You don’t actually need an entire night to enjoy overnight oats in the morning. In fact, with a little help from a secret ingredient, you can have soft and creamy cold oats for breakfast in under an hour.
Most days, Matt and I have this for breakfast. Depending on what kind of fruit and toppings we have in the house, we’ll switch it up — but it never gets old.
My perfect combo? Extra thick rolled oats or museli topped with fresh berries and my homemade almond butter, which is pictured here. (You can make your own make-shift museli, which I often do, by just adding dried fruit like raisins or dates and chopped almonds and/or sunflower seeds to your rolled oats.
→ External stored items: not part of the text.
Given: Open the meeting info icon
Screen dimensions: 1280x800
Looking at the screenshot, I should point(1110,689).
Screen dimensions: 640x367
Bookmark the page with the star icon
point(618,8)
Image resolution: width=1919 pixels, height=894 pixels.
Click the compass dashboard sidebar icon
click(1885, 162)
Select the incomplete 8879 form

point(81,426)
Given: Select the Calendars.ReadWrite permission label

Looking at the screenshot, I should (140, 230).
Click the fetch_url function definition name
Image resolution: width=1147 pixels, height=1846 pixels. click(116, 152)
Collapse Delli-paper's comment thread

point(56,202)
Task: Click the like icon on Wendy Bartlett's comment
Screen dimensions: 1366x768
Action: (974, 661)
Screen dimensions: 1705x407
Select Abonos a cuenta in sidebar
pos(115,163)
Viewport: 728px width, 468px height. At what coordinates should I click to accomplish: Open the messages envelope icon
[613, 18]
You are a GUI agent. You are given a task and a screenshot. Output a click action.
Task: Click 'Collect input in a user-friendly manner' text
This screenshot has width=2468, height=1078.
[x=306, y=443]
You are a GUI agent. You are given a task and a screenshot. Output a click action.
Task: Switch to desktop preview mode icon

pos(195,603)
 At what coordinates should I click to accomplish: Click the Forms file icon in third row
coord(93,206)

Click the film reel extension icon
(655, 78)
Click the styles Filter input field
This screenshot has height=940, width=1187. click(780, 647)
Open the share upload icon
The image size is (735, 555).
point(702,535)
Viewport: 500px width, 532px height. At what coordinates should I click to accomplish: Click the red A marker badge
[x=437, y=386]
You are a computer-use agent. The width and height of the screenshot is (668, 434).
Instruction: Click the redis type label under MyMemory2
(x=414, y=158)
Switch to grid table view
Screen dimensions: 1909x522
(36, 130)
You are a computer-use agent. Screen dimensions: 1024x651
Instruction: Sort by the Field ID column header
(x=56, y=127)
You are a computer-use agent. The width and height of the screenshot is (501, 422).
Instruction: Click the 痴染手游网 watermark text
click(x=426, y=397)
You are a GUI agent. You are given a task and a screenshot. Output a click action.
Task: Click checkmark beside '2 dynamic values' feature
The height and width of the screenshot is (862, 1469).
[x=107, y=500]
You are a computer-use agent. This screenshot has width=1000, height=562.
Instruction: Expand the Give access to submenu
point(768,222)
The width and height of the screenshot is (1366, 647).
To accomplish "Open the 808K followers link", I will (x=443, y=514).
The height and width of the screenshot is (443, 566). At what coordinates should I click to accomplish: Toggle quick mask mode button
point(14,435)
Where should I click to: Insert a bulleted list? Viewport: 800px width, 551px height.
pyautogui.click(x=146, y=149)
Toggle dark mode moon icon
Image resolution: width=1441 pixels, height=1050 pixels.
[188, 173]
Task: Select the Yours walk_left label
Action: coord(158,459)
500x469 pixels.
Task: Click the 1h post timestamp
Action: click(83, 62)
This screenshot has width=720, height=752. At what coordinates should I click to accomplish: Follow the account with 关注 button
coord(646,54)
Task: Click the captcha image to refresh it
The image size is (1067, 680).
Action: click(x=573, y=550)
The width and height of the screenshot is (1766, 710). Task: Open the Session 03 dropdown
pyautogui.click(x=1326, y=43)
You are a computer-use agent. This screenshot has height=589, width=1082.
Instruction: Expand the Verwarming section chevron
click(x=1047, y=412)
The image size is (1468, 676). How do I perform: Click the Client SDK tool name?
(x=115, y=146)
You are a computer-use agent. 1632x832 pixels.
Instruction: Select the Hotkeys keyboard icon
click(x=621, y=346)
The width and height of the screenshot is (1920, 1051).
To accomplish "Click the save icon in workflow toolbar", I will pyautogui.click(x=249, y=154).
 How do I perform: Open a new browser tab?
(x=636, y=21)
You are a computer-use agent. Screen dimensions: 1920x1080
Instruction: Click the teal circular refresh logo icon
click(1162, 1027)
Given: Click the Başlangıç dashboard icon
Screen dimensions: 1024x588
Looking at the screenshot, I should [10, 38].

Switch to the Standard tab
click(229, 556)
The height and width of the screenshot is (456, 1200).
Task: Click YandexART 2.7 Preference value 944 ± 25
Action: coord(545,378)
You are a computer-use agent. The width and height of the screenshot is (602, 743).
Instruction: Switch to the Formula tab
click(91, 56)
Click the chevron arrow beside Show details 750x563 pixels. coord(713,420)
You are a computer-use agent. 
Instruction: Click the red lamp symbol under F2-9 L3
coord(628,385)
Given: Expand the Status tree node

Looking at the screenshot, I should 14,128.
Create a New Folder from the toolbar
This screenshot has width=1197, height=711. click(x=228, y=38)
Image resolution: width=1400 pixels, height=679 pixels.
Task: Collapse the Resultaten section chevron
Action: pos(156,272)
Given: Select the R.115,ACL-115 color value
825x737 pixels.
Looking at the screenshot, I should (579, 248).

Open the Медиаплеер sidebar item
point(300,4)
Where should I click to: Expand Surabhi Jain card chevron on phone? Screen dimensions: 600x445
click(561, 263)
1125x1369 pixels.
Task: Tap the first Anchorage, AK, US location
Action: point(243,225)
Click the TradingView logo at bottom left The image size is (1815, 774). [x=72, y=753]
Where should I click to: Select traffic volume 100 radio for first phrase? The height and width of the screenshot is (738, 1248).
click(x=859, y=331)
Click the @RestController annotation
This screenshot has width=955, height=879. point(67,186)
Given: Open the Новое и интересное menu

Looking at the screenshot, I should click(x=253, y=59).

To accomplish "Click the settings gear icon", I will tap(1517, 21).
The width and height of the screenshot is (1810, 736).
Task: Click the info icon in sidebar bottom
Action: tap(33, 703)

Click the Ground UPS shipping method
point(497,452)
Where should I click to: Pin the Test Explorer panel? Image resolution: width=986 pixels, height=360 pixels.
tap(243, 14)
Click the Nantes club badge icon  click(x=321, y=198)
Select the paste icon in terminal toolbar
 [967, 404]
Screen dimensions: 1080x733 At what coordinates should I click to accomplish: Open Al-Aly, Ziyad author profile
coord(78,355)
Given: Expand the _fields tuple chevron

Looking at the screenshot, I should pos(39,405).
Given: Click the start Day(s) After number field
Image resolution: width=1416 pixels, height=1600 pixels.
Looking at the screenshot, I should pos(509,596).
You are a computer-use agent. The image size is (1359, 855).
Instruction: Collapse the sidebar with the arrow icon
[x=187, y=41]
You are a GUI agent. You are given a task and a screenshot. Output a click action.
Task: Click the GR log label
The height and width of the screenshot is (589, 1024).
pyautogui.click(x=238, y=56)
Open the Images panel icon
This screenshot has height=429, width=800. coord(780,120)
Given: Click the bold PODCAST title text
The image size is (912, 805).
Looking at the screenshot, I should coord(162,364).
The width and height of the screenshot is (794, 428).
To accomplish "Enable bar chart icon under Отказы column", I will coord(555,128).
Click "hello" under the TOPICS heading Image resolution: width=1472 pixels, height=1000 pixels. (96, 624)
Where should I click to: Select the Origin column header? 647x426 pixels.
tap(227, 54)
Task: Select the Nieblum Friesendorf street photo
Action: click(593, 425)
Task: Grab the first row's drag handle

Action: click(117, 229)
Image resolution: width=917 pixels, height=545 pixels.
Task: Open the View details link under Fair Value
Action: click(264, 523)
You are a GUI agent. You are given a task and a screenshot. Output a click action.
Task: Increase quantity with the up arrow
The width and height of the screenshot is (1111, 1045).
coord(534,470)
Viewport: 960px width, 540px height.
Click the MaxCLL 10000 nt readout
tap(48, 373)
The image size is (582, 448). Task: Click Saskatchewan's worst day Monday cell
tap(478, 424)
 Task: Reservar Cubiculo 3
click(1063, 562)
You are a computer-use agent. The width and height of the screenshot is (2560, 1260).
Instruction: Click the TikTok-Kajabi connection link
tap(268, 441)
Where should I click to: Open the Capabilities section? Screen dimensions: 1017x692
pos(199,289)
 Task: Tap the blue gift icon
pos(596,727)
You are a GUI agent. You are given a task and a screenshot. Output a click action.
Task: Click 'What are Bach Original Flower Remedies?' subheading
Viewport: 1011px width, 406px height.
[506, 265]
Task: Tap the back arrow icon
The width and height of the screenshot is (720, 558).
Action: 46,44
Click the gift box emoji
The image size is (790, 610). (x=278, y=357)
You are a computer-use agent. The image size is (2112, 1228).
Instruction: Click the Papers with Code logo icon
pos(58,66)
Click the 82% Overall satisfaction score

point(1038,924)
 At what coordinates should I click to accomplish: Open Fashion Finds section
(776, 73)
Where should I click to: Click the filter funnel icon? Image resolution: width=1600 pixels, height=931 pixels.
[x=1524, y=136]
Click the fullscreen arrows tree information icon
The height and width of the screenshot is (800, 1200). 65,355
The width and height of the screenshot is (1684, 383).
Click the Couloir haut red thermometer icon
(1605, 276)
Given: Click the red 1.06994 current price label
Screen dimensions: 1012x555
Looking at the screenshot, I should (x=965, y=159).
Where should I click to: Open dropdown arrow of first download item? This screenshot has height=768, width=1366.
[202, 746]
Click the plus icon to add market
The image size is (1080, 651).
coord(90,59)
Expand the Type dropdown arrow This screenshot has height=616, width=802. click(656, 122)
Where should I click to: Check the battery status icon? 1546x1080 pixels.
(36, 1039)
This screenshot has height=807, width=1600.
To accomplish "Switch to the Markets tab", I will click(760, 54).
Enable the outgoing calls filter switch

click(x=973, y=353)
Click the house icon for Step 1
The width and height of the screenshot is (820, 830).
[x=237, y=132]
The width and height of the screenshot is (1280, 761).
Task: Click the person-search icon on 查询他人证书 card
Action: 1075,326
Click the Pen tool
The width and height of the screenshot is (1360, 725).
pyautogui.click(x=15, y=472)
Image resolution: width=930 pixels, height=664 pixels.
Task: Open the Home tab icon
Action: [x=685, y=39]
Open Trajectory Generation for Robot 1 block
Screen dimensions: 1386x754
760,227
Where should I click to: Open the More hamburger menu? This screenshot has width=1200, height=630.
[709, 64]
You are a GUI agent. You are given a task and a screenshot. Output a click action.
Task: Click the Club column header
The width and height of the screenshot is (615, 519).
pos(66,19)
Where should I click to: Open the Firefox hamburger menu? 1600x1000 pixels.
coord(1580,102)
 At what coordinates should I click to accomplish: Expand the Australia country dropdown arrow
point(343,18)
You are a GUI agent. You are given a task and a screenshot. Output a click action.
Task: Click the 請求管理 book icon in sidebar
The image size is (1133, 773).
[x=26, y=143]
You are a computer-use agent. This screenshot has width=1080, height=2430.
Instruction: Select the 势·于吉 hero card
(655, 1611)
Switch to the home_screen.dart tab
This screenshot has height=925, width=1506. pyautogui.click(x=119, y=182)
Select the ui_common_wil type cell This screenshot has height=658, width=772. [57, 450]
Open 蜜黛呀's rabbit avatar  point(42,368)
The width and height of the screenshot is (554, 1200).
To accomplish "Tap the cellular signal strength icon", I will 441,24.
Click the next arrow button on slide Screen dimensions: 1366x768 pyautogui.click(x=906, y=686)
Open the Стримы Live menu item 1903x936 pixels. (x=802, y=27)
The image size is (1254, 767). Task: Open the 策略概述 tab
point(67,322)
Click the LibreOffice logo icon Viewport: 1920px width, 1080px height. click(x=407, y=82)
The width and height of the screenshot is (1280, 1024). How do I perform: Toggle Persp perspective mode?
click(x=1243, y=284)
Voila!)
This cold cereal for breakfast is satisfying, healthy and keeps you full for hours.
About that secret ingredient? It’s chia seeds. These superfood sprinkles help jumpstart the oats as they absorb the liquid. In my house, we use almond milk. I make a batch each week! I know it sounds like it would be difficult and kind of crazy, but it’s actually easy. (Check out the recipe here. Soon enough you’ll be scoffing at Silk in the grocery store.)
This post is going to also be the first of my new approach to recipes here on the blog. If I’m honest, I hardly ever follow recipes. Typically, I search for recipes online for inspiration and tweak it as I see fit. I think you’ll be surprised to find how well you can do on your own. I only really pay attention to measuring when baking or making something totally new, but I like to get a grasp for the general idea and take it from there. This is also how you become more of a just-through-it-together kind of cook — by becoming comfortable and familiar with flavors, cooking methods and tasting. Always tasting!
So, instead of providing exact measurements of salt or olive oil (or in this case, milk for overnight oats) I’m going to try and share my kind-of recipes and guide you through the dish. That way, you won’t get lost if your phone or tablet dies, and you can learn how to make it your own!
We’ll start with an easy one: Cold cereal.
Do you remember making microwave oatmeal as a kid? You were not measuring milk or water — you just filled your bowl with enough liquid to cover the oats. That’s the same idea here. First, you start with oats. The typical serving of oatmeal is about 1/2 cup, which is what I use, but you can just eyeball it. Start with as much oats or museli as you like, and add chia seeds. I usually just sprinkle some on top, like a few teaspoons. If you’re unfamiliar with chia seeds, they are omega-3 rich tiny seeds that are full of antioxidants and fiber. They’ll soak up the liquid and puff up — they get sort of jammy and can even be made into a pudding as they sit in liquid.
Then, channeling your microwaving-oats childhood self, you add just enough liquid — whether that’s almond milk, dairy, or a mix of yogurt and milk — to cover the oats completely. Place the bowl in the fridge and wait at least 30 minutes if you can. You can eat them earlier, but the longer they sit the creamier the result will be. (Overnight really is the best, but it’s still delicious under an hour.) Once they’re soft and creamy, and you’ll notice the oats have soaked up the liquid, add your toppings and enjoy! Easy, right?
I love to add fruit — like strawberries and blueberries — with almond butter, which I also make on a weekly basis. It’s healthy, delicious and completely satisfying. If you can find a great brand of Museli (I love Bob Mill’s Museli) try that too. Museli has seeds, nuts and fruit already in it, giving you even more nutrition and flavor. Topping with granola is also a delicious addition, and gives it a nice texture!
- Honey, peanut butter and banana
- Blackberries and Greek yogurt with honey
- Raspberries with chocolate granola on top
- Chocolate milk overnight oats?!!
- Layered with chia pudding or jam
- Coconut, almonds, dates and honey
Feel free to try different liquids here, as I mentioned the very-exciting chocolate milk overnight oats variation. SO good! I’ve done hazelnut and pistachio milk, as well as good old fashioned regular milk and greek yogurt with honey — it’s all good.
Overnight (or not) Oats
- rolled oats or museli
- milk, almond milk, or any dairy/non-dairy alternative
- chia seeds
- fruit, almond butter or any toppings you like!
Place oats (1/2 cup or so) and chia seeds in a jar or bowl. Cover oats completely with milk or non-dairy alternative. Place in fridge, and let sit for at least 30 minutes*. Top with fruit, honey, almond butter or whatever your overnight-oats heart desires and enjoy!
*If you forget about your oats and it’s been more than 8 hours or a full day, I’d recommend tossing it.